• **EXERCICE COURT 1**
Reproduisez fidèlement le passage de l'article sur la ligne à grande vitesse Bordeaux-Toulouse qui s'ouvre sur les mots « 10 novembre 2015 » et se termine par « et à l’Espagne. ».

• **EXTRAIT SOURCE**
10 novembre 2015 / Tiffany Blandin (Reporterre)
Avis défavorable de la commission chargée de statuer sur son utilité publique, gouffre financier pour des acteurs publics endettés, désengagement des partenaires privés, impacts environnementaux, existence d’une alternative chiffrée… rien n’a, pour l’instant, fait dévier le gouvernement de son obstination à faire sortir de terre la ligne ferroviaire à grande vitesse reliant Bordeaux à Toulouse et à l’Espagne.
« J’ai une bonne nouvelle à vous annoncer. » Alain Rousset, le président de la Région Aquitaine, avait le sourire le 26 septembre dernier quand il a indiqué que Manuel Valls avait validé le Grand projet ferroviaire du Sud-Ouest (GPSO). Et pour cause, il a bien cru que sa LGV ne verrait jamais le jour. Certes, le Conseil d’État doit encore donner son aval avant que ne démarre le chantier de cette nouvelle ligne qui doit partir du sud de Bordeaux puis se scinder en deux pour desservir Toulouse et l’Espagne, dans la continuité de la ligne Tours-Bordeaux. Mais le gouvernement a l’air résolu à mettre ce projet sur les rails. En effet, en choisissant de poursuivre sa validation, l’exécutif a tout bonnement ignoré l’avis négatif de la commission chargée de statuer sur l’utilité publique d’une telle ligne. Cela ne s’était jamais vu pour un projet d’une telle envergure.

• **DONNÉES DE TRAVAIL**

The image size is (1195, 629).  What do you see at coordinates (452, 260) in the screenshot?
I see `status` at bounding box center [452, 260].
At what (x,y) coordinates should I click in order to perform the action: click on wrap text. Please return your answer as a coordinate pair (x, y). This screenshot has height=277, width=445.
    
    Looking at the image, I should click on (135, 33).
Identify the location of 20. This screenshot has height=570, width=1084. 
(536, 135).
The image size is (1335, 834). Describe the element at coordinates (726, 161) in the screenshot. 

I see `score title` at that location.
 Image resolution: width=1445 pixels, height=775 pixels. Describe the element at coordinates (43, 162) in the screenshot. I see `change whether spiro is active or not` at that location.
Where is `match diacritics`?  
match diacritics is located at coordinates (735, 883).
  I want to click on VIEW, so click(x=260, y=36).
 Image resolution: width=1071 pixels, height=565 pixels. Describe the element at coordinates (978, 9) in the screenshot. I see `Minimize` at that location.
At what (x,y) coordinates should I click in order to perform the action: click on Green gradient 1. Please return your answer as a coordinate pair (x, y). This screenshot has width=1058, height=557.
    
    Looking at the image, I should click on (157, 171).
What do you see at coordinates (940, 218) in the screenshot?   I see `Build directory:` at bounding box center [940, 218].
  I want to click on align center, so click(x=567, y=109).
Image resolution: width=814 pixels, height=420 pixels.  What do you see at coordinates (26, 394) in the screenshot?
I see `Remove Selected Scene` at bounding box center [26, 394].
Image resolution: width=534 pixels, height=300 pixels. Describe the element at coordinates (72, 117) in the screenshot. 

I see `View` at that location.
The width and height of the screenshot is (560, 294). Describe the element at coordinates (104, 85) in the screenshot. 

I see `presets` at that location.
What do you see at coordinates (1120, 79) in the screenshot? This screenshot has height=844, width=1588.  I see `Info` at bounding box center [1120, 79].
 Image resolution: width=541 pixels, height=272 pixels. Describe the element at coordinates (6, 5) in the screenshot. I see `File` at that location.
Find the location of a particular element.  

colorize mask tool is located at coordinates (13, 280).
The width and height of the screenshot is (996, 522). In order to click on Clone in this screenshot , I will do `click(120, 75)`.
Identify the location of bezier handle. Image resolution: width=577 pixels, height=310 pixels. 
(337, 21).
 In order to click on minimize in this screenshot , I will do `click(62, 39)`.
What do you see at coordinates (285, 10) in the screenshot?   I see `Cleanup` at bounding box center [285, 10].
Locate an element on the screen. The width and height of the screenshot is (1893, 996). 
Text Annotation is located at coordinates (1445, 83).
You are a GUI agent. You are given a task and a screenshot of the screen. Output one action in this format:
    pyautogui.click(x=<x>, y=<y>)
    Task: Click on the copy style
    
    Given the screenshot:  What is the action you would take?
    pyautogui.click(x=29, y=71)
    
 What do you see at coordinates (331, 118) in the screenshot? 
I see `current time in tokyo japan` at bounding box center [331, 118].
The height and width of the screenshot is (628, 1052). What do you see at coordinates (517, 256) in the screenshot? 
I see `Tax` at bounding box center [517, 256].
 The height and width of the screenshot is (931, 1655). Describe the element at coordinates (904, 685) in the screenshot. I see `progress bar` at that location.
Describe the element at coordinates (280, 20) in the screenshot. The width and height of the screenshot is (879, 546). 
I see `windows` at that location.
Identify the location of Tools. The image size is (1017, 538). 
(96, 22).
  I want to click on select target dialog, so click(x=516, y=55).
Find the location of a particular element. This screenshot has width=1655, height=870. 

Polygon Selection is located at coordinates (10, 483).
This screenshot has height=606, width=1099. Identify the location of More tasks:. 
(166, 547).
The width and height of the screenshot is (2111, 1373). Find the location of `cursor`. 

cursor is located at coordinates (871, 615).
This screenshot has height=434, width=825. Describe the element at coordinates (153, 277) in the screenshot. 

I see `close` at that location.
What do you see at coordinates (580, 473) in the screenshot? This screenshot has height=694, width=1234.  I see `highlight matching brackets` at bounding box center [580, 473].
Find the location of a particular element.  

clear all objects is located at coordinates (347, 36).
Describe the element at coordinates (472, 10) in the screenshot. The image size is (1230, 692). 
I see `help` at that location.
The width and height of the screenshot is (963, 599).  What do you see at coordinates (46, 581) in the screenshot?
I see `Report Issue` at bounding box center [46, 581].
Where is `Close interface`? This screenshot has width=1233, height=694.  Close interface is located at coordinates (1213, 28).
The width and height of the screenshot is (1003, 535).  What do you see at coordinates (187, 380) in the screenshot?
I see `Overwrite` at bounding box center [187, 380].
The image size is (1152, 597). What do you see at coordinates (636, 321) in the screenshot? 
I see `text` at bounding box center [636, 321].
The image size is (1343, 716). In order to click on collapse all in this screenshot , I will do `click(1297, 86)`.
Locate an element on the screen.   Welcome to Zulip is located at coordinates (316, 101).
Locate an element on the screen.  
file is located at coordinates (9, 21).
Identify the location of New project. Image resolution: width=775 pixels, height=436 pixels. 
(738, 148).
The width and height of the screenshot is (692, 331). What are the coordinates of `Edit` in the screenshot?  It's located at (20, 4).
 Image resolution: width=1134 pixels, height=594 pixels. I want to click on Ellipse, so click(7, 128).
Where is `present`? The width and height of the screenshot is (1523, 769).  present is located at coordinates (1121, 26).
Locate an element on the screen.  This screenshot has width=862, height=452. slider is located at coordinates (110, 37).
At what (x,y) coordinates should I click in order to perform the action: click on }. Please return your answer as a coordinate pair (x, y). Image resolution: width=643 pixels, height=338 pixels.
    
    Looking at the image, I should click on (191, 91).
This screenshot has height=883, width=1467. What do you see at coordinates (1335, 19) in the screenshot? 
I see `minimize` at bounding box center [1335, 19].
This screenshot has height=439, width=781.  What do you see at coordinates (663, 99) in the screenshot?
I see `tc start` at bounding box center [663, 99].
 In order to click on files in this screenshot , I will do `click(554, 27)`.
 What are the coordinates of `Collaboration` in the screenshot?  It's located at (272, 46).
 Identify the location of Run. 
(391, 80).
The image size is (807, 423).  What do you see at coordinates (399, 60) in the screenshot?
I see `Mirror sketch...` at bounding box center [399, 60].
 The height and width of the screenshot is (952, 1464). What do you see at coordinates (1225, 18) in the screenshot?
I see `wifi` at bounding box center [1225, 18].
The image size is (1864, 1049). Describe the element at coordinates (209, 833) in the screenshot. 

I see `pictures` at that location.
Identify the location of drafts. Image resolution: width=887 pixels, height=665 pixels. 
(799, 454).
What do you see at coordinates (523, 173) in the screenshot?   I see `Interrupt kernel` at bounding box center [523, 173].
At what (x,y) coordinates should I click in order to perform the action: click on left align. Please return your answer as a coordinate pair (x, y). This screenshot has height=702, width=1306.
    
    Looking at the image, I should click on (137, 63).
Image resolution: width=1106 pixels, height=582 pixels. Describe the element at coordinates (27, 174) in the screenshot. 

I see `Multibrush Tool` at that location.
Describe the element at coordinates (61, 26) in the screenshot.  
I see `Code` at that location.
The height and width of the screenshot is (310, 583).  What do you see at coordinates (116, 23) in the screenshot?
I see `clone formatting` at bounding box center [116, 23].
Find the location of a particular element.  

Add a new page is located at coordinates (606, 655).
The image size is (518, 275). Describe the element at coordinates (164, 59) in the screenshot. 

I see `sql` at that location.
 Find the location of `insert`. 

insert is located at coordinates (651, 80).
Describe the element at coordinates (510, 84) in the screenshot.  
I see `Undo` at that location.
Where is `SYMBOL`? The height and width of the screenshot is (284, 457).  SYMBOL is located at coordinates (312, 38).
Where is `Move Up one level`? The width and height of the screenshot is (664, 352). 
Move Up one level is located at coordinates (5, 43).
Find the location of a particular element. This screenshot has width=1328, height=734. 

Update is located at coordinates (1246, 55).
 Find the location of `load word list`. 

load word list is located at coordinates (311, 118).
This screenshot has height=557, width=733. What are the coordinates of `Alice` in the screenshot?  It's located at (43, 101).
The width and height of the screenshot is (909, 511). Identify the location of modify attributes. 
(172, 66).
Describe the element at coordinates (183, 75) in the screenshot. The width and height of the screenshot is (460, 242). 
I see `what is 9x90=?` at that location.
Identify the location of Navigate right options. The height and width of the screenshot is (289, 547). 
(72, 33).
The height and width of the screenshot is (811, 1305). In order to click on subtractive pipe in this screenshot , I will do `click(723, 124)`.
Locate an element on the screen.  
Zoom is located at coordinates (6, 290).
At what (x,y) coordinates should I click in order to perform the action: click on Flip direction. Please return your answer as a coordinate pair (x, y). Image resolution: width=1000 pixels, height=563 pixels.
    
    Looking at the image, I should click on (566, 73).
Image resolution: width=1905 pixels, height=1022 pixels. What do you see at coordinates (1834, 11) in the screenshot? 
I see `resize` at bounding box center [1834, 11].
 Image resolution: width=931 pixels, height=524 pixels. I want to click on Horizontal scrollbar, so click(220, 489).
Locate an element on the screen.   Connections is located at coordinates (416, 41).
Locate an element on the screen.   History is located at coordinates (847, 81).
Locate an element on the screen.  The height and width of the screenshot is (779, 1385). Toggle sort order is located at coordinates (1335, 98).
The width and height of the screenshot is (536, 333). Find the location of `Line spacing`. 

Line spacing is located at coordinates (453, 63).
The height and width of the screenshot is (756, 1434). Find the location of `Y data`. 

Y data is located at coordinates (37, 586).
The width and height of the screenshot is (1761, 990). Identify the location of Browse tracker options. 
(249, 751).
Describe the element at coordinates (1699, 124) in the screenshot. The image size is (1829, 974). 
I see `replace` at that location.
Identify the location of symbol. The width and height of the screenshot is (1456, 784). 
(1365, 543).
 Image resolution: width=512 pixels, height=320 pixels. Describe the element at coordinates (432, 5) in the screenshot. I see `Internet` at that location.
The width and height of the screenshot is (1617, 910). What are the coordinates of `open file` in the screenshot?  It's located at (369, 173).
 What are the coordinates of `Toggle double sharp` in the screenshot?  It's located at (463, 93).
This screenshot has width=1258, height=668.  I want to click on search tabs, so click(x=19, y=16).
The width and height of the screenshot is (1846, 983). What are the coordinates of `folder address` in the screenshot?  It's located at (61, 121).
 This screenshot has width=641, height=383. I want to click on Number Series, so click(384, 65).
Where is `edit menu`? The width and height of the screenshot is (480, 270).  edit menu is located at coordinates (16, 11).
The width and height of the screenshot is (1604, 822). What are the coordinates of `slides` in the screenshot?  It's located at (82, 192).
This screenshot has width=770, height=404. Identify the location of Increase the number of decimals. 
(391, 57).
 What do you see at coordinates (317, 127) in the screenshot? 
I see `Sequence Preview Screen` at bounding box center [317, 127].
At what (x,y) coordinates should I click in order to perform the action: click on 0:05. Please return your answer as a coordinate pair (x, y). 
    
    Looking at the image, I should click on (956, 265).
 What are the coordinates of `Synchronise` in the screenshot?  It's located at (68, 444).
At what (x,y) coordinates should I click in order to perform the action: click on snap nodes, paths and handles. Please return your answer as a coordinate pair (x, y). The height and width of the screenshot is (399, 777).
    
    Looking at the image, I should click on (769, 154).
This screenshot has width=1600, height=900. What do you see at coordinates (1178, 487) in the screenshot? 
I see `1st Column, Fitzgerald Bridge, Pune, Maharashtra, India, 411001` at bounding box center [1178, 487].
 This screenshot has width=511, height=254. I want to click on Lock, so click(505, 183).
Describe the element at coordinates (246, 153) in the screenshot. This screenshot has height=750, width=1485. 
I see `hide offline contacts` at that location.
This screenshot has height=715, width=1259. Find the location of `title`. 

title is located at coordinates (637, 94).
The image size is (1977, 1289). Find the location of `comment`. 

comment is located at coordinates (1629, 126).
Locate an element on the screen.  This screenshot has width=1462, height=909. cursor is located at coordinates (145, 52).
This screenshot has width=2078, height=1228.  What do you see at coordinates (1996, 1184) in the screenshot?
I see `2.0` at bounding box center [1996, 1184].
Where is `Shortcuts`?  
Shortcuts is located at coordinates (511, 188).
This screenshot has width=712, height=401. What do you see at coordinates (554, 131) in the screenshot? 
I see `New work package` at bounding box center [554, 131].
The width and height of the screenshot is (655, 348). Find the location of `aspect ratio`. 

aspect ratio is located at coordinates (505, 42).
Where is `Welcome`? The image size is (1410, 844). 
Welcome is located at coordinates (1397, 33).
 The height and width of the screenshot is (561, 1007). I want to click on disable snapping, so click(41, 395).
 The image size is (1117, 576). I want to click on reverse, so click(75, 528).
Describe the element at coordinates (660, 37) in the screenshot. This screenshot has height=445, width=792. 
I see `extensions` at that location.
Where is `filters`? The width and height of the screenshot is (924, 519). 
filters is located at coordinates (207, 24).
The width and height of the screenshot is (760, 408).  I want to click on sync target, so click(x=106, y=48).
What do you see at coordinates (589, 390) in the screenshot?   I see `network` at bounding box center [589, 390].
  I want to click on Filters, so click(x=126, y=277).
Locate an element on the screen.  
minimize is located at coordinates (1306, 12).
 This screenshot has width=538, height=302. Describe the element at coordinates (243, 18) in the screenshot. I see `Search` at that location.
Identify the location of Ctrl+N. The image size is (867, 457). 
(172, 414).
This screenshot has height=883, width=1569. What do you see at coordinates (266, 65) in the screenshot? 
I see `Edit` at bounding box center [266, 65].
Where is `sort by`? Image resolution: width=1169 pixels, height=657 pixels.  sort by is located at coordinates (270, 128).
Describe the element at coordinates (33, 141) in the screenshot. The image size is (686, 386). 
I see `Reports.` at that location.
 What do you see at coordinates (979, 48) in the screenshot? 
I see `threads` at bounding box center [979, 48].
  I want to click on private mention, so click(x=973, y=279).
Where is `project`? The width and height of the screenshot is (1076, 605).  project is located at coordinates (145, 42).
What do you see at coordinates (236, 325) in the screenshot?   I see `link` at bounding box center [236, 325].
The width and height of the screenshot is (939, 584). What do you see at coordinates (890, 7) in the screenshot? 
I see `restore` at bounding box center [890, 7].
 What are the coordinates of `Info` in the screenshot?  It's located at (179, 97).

• **EXERCICE COURT 2**
Dans les enregistrements, recopiez à l'identique les lignes allant de celle qui contient « Describe the element at coordinates (246, 153) » jusqu'à celle qui contient « Shortcuts is located », ces deux lignes comprises.

• **RÉPONSE ATTENDUE 1**
10 novembre 2015 / Tiffany Blandin (Reporterre)
Avis défavorable de la commission chargée de statuer sur son utilité publique, gouffre financier pour des acteurs publics endettés, désengagement des partenaires privés, impacts environnementaux, existence d’une alternative chiffrée… rien n’a, pour l’instant, fait dévier le gouvernement de son obstination à faire sortir de terre la ligne ferroviaire à grande vitesse reliant Bordeaux à Toulouse et à l’Espagne.

• **RÉPONSE ATTENDUE 2**
Describe the element at coordinates (246, 153) in the screenshot. This screenshot has height=750, width=1485. 
I see `hide offline contacts` at that location.
This screenshot has height=715, width=1259. Find the location of `title`. 

title is located at coordinates (637, 94).
The image size is (1977, 1289). Find the location of `comment`. 

comment is located at coordinates (1629, 126).
Locate an element on the screen.  This screenshot has width=1462, height=909. cursor is located at coordinates (145, 52).
This screenshot has width=2078, height=1228.  What do you see at coordinates (1996, 1184) in the screenshot?
I see `2.0` at bounding box center [1996, 1184].
Where is `Shortcuts`?  
Shortcuts is located at coordinates (511, 188).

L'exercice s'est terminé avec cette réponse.